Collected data
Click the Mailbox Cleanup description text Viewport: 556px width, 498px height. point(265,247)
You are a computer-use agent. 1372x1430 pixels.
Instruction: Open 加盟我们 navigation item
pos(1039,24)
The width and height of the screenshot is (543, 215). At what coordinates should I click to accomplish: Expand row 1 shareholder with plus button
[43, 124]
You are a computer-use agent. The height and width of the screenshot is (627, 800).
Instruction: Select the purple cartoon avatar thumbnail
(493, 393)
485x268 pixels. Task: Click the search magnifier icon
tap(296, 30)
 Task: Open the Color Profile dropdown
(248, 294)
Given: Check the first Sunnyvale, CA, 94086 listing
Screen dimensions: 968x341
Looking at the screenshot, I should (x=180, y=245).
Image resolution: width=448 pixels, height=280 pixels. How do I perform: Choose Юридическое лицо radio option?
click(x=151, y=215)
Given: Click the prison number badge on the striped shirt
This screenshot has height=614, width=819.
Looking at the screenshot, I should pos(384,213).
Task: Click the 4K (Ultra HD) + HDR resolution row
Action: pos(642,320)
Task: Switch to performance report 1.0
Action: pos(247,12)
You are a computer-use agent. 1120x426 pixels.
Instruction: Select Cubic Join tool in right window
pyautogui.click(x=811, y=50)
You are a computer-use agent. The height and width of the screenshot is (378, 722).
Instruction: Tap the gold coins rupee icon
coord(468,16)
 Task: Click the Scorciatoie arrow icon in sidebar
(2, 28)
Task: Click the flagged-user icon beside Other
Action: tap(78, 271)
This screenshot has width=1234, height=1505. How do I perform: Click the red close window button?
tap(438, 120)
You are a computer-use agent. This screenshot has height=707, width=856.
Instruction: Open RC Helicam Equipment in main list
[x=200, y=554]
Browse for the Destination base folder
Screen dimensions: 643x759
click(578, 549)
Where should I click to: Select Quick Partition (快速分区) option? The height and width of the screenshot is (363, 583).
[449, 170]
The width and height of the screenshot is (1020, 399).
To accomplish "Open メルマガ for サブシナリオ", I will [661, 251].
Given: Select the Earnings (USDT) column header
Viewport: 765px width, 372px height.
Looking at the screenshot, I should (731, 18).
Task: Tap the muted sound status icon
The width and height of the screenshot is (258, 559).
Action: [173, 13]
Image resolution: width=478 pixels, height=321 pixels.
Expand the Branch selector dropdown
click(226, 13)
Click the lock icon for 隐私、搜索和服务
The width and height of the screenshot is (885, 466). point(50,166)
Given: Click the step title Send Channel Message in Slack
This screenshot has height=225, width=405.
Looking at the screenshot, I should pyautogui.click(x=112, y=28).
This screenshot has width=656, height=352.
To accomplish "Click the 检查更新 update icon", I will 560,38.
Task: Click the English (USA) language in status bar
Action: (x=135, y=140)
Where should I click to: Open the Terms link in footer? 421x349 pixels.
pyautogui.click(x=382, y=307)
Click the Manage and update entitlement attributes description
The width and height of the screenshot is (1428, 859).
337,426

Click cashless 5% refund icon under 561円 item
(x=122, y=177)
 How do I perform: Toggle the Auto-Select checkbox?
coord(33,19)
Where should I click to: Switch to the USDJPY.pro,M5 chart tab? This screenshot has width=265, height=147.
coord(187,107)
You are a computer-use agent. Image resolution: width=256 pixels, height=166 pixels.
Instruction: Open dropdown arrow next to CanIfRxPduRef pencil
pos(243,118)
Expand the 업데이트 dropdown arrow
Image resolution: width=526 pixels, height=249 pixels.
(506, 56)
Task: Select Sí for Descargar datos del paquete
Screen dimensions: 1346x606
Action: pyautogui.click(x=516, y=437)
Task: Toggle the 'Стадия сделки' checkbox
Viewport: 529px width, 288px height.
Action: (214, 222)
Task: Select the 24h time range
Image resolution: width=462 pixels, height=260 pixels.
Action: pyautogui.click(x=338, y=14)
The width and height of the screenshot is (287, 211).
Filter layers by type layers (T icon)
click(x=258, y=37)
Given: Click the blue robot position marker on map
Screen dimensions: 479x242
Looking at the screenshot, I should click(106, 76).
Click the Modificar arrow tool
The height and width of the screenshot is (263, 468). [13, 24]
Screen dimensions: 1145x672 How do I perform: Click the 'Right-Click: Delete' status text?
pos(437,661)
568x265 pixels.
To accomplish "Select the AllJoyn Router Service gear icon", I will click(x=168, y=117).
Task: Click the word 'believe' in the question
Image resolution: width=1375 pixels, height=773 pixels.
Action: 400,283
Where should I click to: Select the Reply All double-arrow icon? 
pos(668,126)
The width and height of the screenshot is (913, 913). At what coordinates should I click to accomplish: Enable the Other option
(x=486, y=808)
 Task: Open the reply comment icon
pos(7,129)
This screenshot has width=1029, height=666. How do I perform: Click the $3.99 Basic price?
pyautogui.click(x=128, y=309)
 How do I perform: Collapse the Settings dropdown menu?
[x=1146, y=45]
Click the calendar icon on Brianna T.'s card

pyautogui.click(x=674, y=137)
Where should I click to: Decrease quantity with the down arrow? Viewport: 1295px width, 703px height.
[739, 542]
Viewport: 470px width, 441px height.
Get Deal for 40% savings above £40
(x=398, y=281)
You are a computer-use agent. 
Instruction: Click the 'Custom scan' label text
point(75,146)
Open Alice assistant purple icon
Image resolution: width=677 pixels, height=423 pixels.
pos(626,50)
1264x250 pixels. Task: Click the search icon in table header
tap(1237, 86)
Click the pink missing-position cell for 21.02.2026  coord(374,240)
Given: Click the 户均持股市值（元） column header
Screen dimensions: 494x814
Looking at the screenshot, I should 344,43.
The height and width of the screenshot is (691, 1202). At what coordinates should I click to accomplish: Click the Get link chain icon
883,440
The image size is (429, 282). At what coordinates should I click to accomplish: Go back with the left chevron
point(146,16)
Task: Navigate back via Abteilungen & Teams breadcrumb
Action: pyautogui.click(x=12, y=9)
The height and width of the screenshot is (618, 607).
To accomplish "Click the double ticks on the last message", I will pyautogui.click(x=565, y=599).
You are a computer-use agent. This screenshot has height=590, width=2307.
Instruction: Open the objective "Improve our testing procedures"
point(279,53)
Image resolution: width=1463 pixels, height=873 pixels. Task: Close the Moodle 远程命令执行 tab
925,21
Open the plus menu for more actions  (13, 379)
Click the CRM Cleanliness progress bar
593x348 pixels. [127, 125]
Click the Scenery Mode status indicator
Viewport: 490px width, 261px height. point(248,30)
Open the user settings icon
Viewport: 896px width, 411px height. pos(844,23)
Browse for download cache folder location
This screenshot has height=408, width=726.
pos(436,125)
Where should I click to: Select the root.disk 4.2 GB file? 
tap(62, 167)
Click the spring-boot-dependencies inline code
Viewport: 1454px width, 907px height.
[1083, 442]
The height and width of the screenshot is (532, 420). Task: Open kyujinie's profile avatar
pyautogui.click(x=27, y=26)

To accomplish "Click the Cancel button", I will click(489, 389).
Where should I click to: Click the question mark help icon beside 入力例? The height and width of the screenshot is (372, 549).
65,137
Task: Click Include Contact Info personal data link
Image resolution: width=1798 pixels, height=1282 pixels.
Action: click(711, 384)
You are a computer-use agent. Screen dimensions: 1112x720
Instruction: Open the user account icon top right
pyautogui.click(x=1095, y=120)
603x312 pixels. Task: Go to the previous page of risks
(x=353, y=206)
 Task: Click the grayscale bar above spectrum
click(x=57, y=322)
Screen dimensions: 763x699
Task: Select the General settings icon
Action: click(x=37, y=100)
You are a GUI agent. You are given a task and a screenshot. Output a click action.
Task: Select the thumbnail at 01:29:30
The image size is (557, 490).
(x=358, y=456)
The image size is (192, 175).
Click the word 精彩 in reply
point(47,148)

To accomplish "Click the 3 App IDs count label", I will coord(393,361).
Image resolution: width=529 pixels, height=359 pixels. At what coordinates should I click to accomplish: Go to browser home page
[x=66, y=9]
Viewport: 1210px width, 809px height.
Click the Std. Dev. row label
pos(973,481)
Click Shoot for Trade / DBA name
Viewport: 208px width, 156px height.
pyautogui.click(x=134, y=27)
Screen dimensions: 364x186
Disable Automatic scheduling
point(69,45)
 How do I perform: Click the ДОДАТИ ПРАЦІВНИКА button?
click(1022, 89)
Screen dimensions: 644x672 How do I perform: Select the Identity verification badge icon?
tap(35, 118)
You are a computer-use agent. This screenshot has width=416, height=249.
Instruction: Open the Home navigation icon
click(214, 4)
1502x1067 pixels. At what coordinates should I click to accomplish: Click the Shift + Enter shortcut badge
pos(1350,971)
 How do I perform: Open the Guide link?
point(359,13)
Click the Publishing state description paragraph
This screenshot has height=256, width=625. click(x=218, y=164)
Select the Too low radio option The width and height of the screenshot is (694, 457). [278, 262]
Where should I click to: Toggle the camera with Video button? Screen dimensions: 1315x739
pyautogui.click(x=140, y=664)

*How to complete this task*.
Above are the records; from them, give again exactly the lines from the one containing "485x268 pixels. Task: Click" to the one containing "Given: Select the", both lines included, and nothing more.

*Output*.
485x268 pixels. Task: Click the search magnifier icon
tap(296, 30)
 Task: Open the Color Profile dropdown
(248, 294)
Given: Check the first Sunnyvale, CA, 94086 listing
Screen dimensions: 968x341
Looking at the screenshot, I should (x=180, y=245).
Image resolution: width=448 pixels, height=280 pixels. How do I perform: Choose Юридическое лицо radio option?
click(x=151, y=215)
Given: Click the prison number badge on the striped shirt
This screenshot has height=614, width=819.
Looking at the screenshot, I should pos(384,213).
Task: Click the 4K (Ultra HD) + HDR resolution row
Action: pos(642,320)
Task: Switch to performance report 1.0
Action: pos(247,12)
You are a computer-use agent. 1120x426 pixels.
Instruction: Select Cubic Join tool in right window
pyautogui.click(x=811, y=50)
You are a computer-use agent. The height and width of the screenshot is (378, 722).
Instruction: Tap the gold coins rupee icon
coord(468,16)
 Task: Click the Scorciatoie arrow icon in sidebar
(2, 28)
Task: Click the flagged-user icon beside Other
Action: tap(78, 271)
This screenshot has width=1234, height=1505. How do I perform: Click the red close window button?
tap(438, 120)
You are a computer-use agent. This screenshot has height=707, width=856.
Instruction: Open RC Helicam Equipment in main list
[x=200, y=554]
Browse for the Destination base folder
Screen dimensions: 643x759
click(578, 549)
Where should I click to: Select Quick Partition (快速分区) option? The height and width of the screenshot is (363, 583).
[449, 170]
The width and height of the screenshot is (1020, 399).
To accomplish "Open メルマガ for サブシナリオ", I will [661, 251].
Given: Select the Earnings (USDT) column header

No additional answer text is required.